There are several reasons for this. One is that polar air masses still make their way down into the U.S. in March. At the same time, the southern tier of the U.S. regularly begins to experience temperatures from 80–90°F. This strong north-south temperature contrast provides the basic fuel for extratropical cyclones (including nor’easters). The high temperature air to the south can also hold more moisture, which can provide additional fuel for storms’ development in the form of latent heat. Finally, along the eastern seaboard, ocean temperatures are actually at their lowest in mid-late March.
Nor’easters are so called because the counterclockwise flow around them brings winds from the northeast. If the ocean is too warm, a snowstorm can quickly morph into a rainstorm. However, even when these three ingredients (air temperature contrast, latent heat, and cold ocean temperature) combine, they are not enough to guarantee big March snowstorms. Other factors like the phasing of polar and subtropical jet streams have to happen, and that is the luck of the draw.

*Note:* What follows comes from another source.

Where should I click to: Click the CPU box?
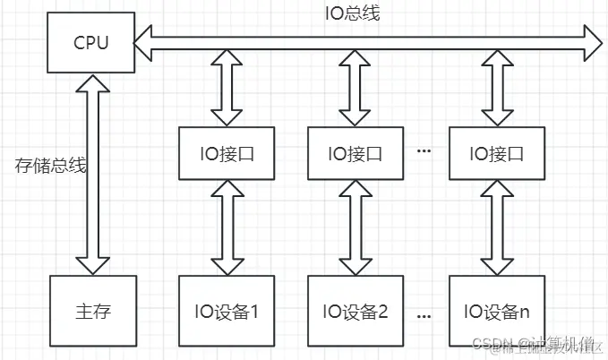[90, 42]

March snowstorms can be particularly significant from a damage standpoint. Because air masses in the Northeast are still cold (temperatures can still drop below freezing as far south as Virginia), depending on how the seasonal snowfall has panned out, heavy snows in March can cause roofs to collapse—particularly in northward-facing building components. Such was the case several years ago; my daughter was sitting quietly in the kitchen doing homework one warm sunny March afternoon, and nearly jumped out of her skin when several hundred pounds of ice broke free from our roof, taking the entire length of gutter on that north side of the house with it and putting more than a few dings in the patio furniture below. We were lucky that our roof didn’t collapse and our car made it through without a scratch, both of which are susceptible to damage from snow accumulation (Figure 3).
Commercial lines are also vulnerable to structural damage and business interruption. Just last year, four schools across Massachusetts were closed while reconstruction took place due to structural damage from snow load, the details of which are outlined in this FEMA report.
Nor’easters have occurred in March several times in the last 50 years or so, and six of those have been given a NESIS value of 2 or higher—one even occurred in April. One of the most catastrophic winter storms to affect the Northeast occurred in March of 1888. Whether this March 2017 storm joins that status remains to be seen as NESIS indexes are only assigned after the fact.